While this means your phone will be able to connect faster than any other device, it also means it can access far more data than you would have expected.
For instance, an average person’s smartphone could consume between 20 and 60GB of data every day.
But according to a study by mobile analytics company NetMarketShare, that data will increase to 60GB per day on a typical smartphone.
It is a problem which is only going to get worse as people use their smartphones more, with many of us moving to tablets or smartphones in order to stream content from the web.
The issue is that it is not just people using their smartphones but also businesses using their phones to connect with customers.
If you have a business using your smartphone for email, social media, and online sales, it can become a bottleneck, according to Gartner analyst John H. Wethers.
He says a large number of businesses rely on mobile devices for their business, and the speed of Wi-fi networks will only exacerbate the problem.
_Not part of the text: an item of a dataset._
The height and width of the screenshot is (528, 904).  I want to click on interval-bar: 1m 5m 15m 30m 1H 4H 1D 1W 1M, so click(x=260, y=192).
“The mobile Internet has become more and more ubiquitous and will be used to stream the video, images, and text from all the mobile devices,” he said.
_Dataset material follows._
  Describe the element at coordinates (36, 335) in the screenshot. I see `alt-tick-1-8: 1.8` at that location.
“Businesses should expect their Wi-fios to be able provide the bandwidth they need to stream all the data that they need from their mobile devices.”
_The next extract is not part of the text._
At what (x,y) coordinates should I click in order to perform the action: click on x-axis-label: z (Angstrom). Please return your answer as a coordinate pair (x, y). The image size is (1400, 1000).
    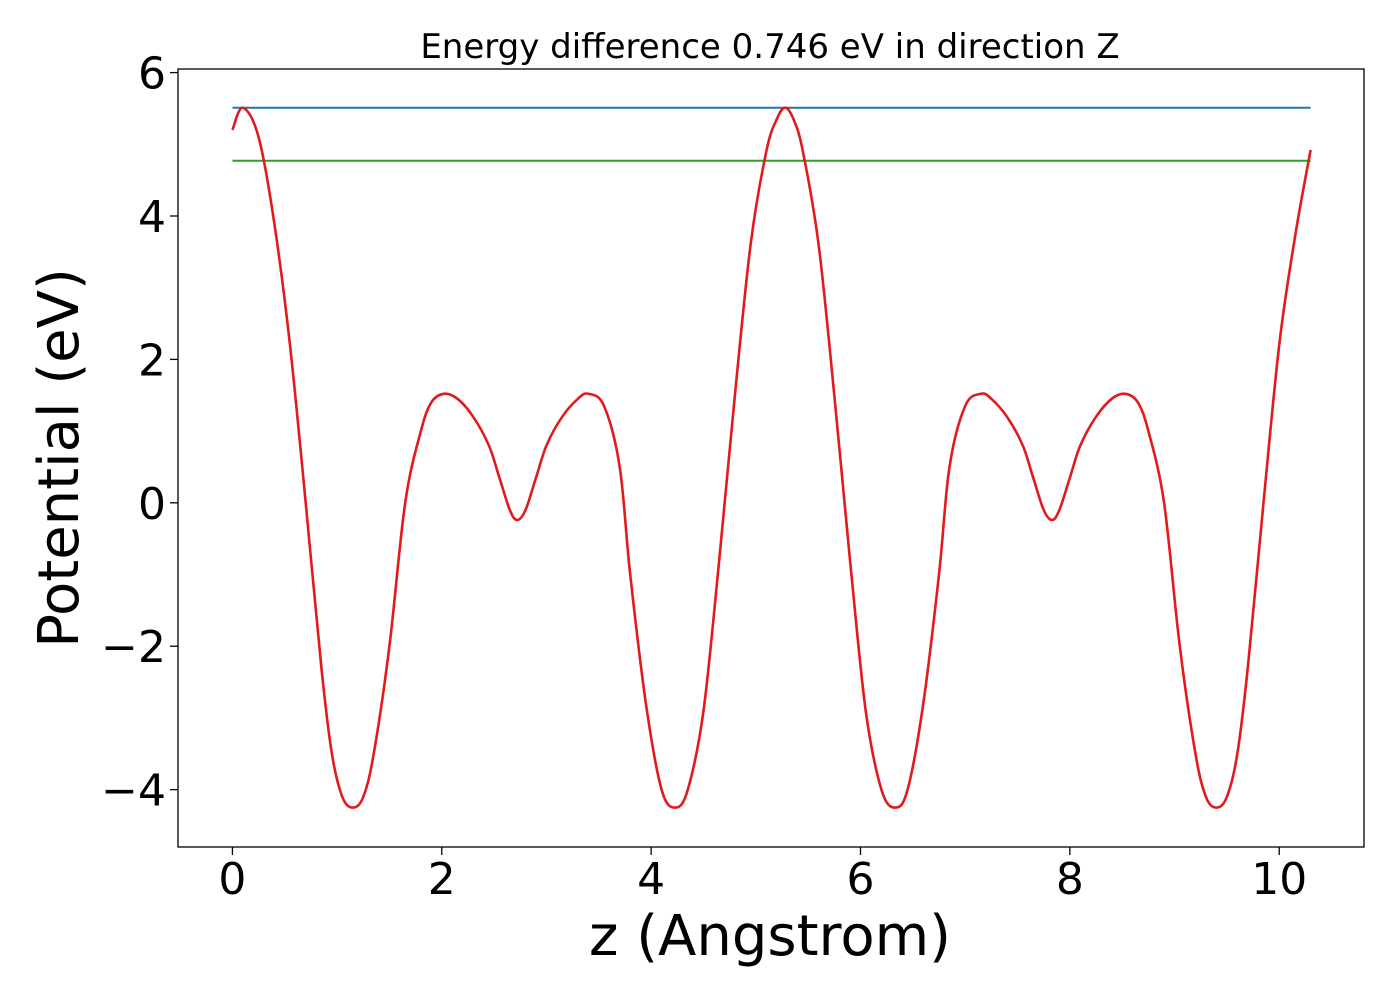
    Looking at the image, I should click on (770, 936).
In addition to the speed issues, there is also the issue of the network.
While mobile Wi-FI networks are often more expensive than their desktop equivalents, the speed differences can be significant.
“For example, in the US, if your average smartphone has 2GB of RAM, you will see up to 30GB of download bandwidth available to you,” Mr Wether’s report explains.
“But in Europe, the average smartphone will have 2.5GB of memory, so a single 10GB download will cost around $1.50.”
Mobile internet speed can also vary based on location.
In Australia, for instance, Wi-Fios can reach speeds of 2G to 20G.
“In some countries, WiFi connections can reach up to 10G speeds, but some countries like the US or Japan are limited to 5G,” Mr H.
“While the speed is still higher in Australia, the connection speeds are generally not as fast, and many users have reported that their speed is also not as great as in other countries.”
He says there is another factor to consider: the latency.
“Latency is the delay before your phone is able to download and send data, or even connect to other devices,” Mr Gartman’s report states.
“Many people believe that Wi-AF is faster than mobile Wi‑Fi because of this, but the truth is that there is no reliable way to test this.”
The study, which examined speeds on average, mobile, and desktop Wi-Fs in the United States, China, and Australia, also noted the fact that the average Wi-fit speeds were also significantly lower than what is offered by mobile networks.
“It is important to remember that mobile Wi–Fi networks are designed for high-bandwidth use cases, and in some cases can even be faster than desktop Wi–fi,” the report states, citing research by Gartners.
“However, many people are using Wi-ffios in their home or office, and this means that the connection speed is not as good as they would like.”